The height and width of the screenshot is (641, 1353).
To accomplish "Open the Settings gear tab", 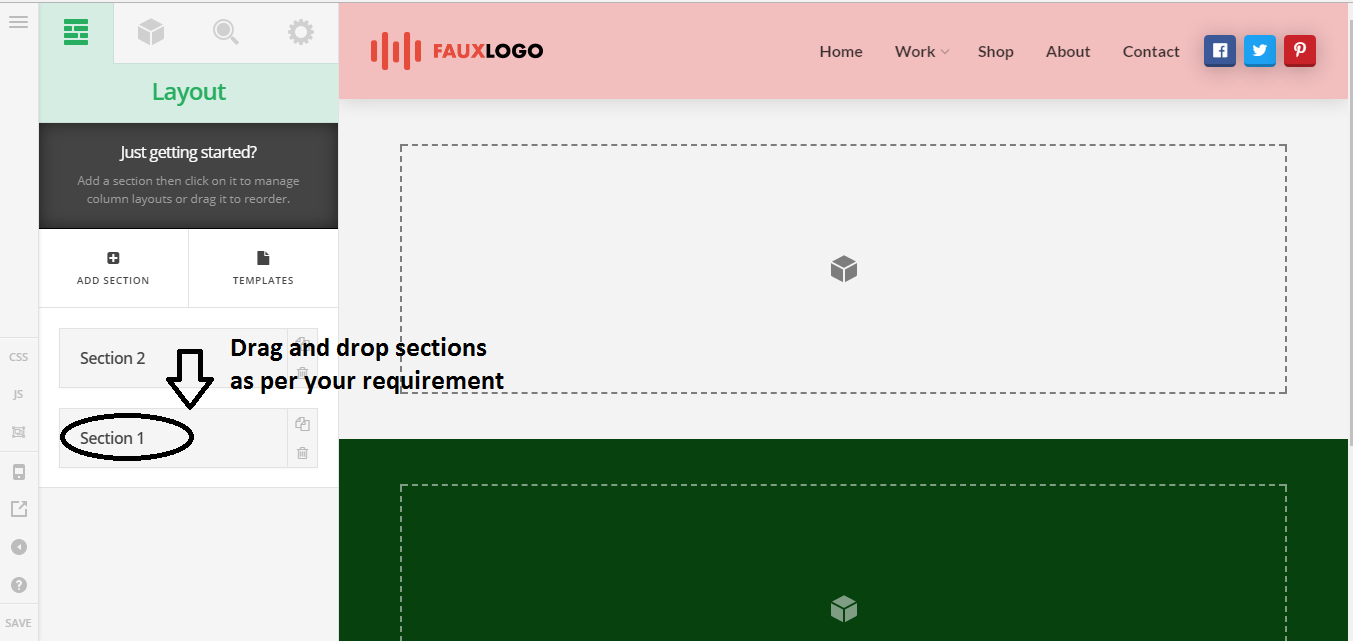I will (300, 32).
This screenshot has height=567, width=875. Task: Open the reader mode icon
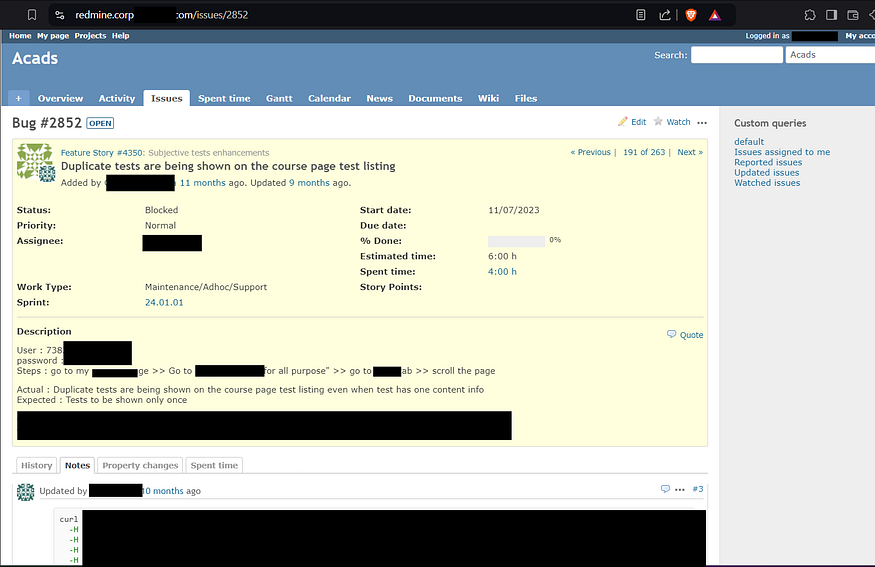(x=641, y=15)
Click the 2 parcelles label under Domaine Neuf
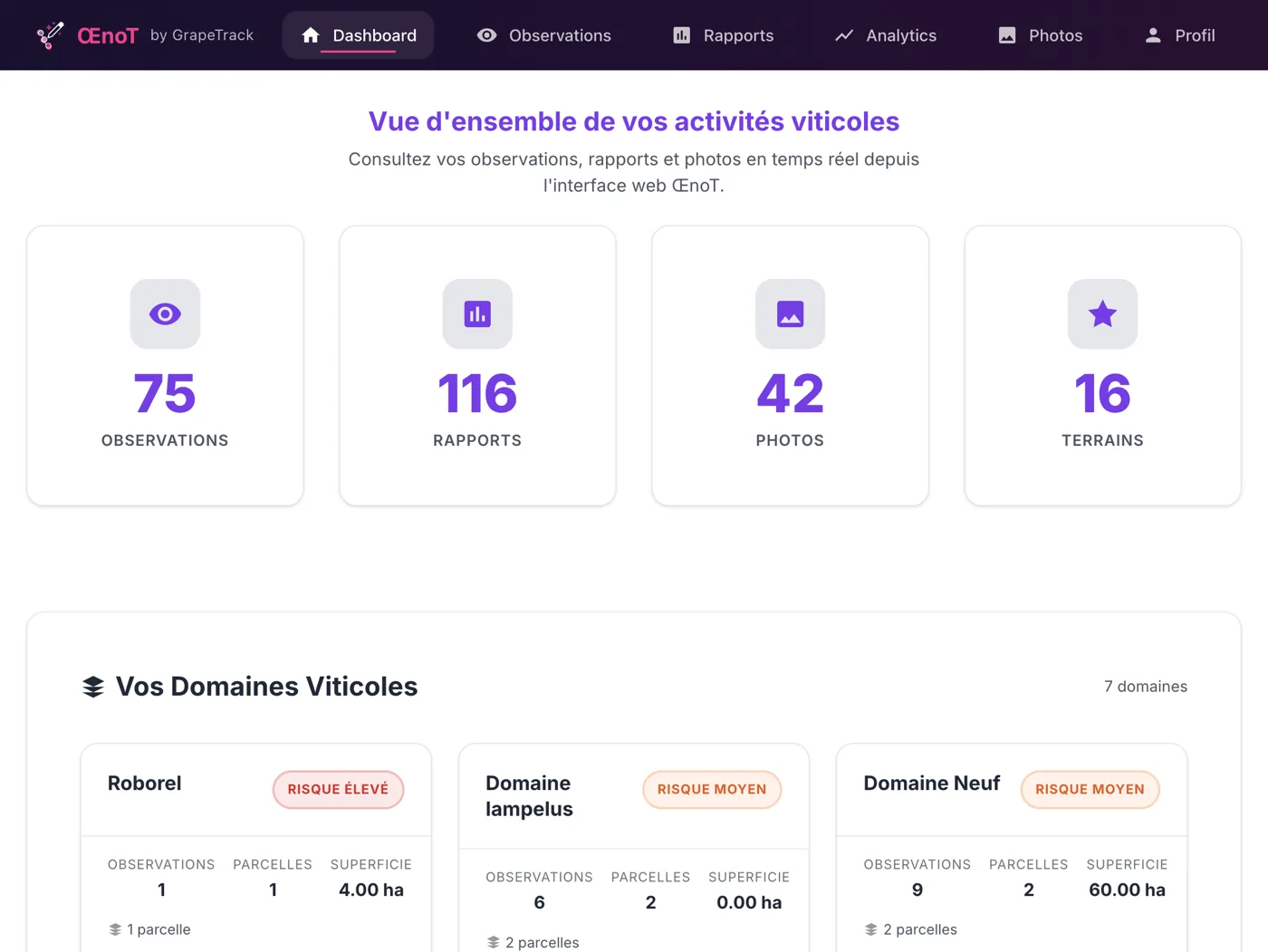 pos(910,929)

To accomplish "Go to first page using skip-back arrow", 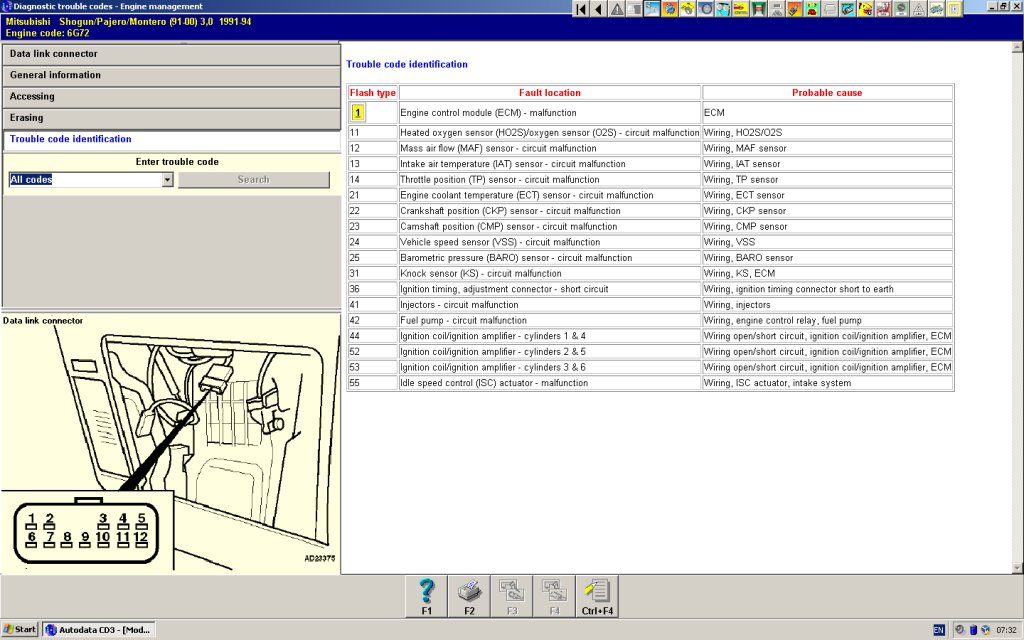I will click(x=580, y=9).
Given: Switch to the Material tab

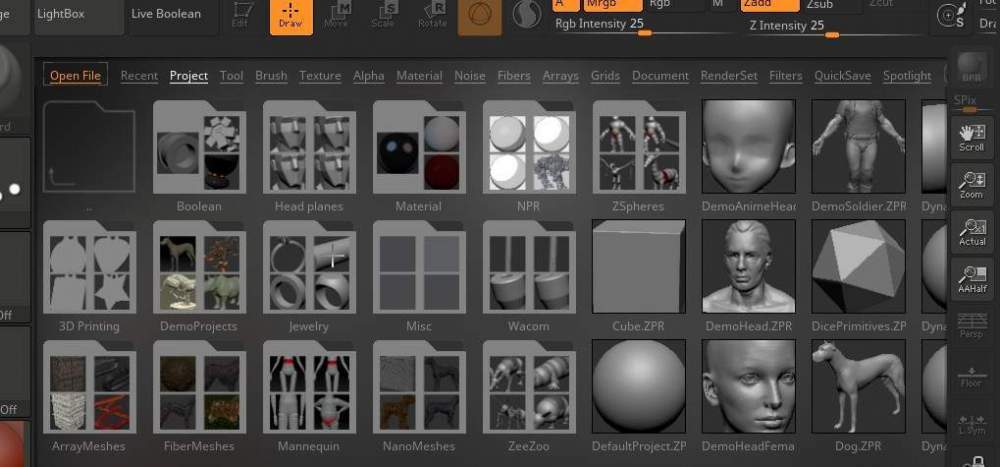Looking at the screenshot, I should pos(419,76).
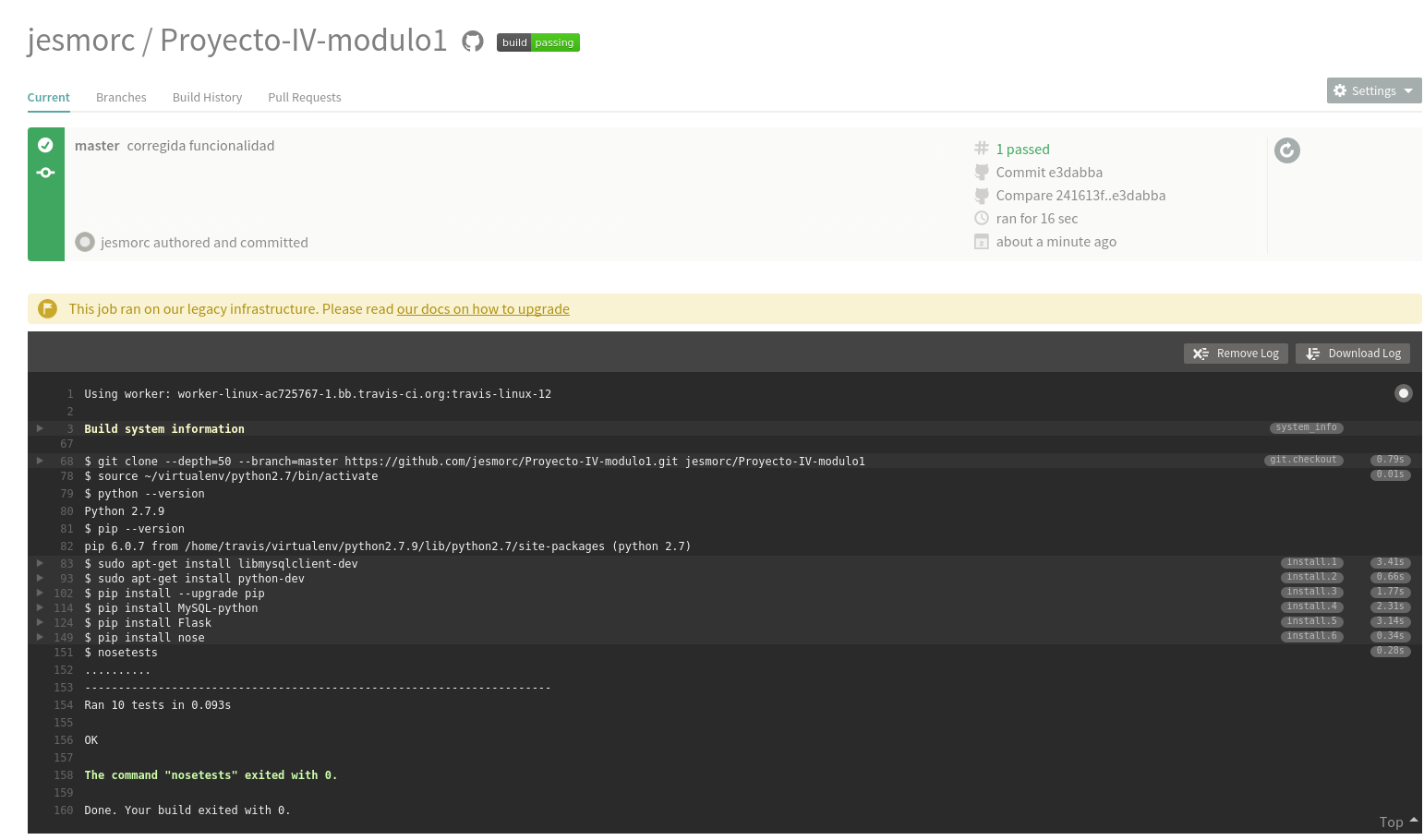
Task: Toggle log follow circle in log pane
Action: click(x=1404, y=393)
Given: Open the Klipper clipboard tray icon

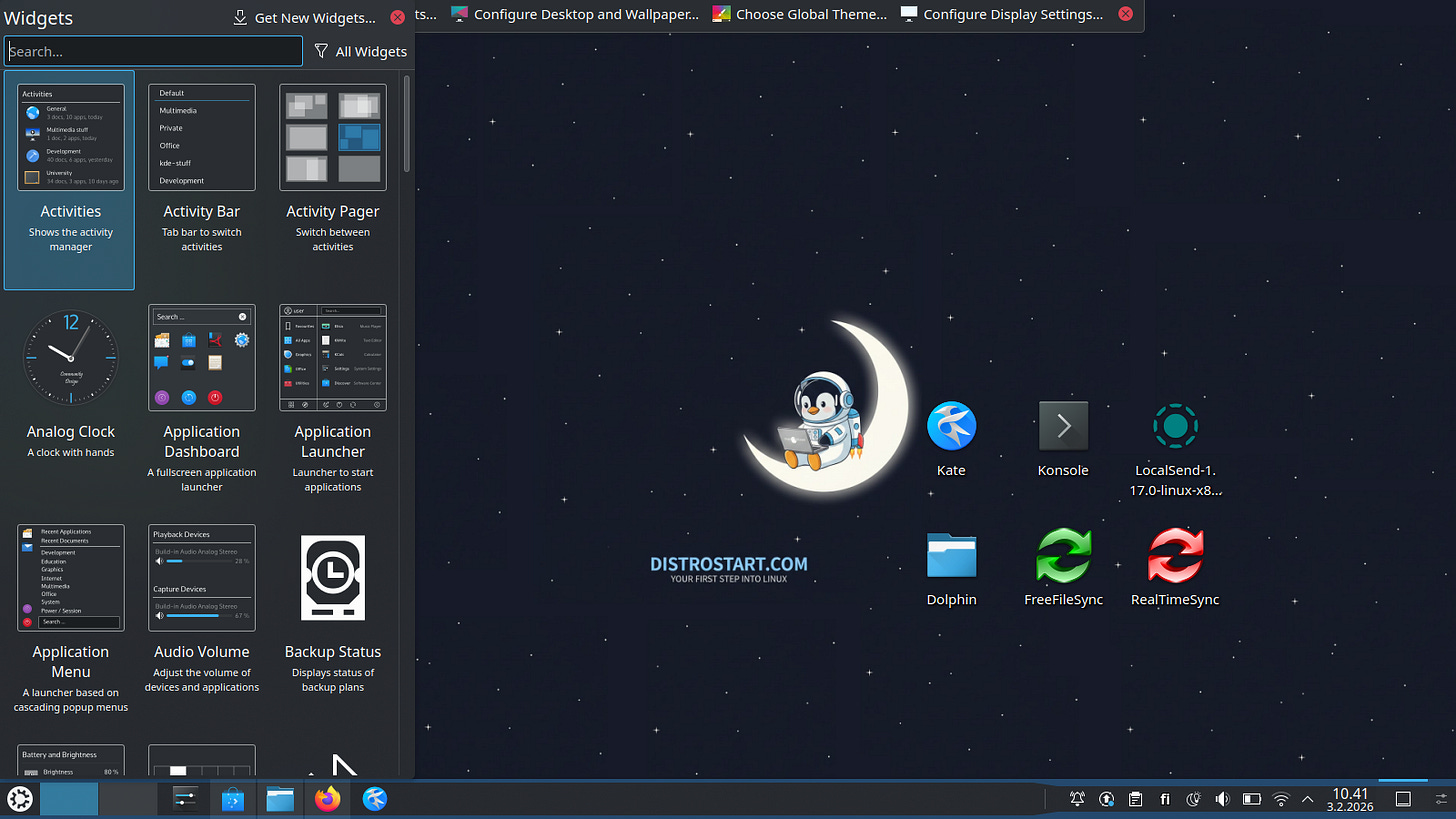Looking at the screenshot, I should tap(1135, 799).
============
__What is expected__:
Extract only the lines from the line containing "Given: Switch to the Material tab" through the final line of the records; keep both ends and drop every picture.

__Solved exercise__:
Given: Switch to the Material tab

Looking at the screenshot, I should pos(419,76).
Task: Toggle log follow circle in log pane
Action: click(x=1404, y=393)
Given: Open the Klipper clipboard tray icon

Looking at the screenshot, I should tap(1135, 799).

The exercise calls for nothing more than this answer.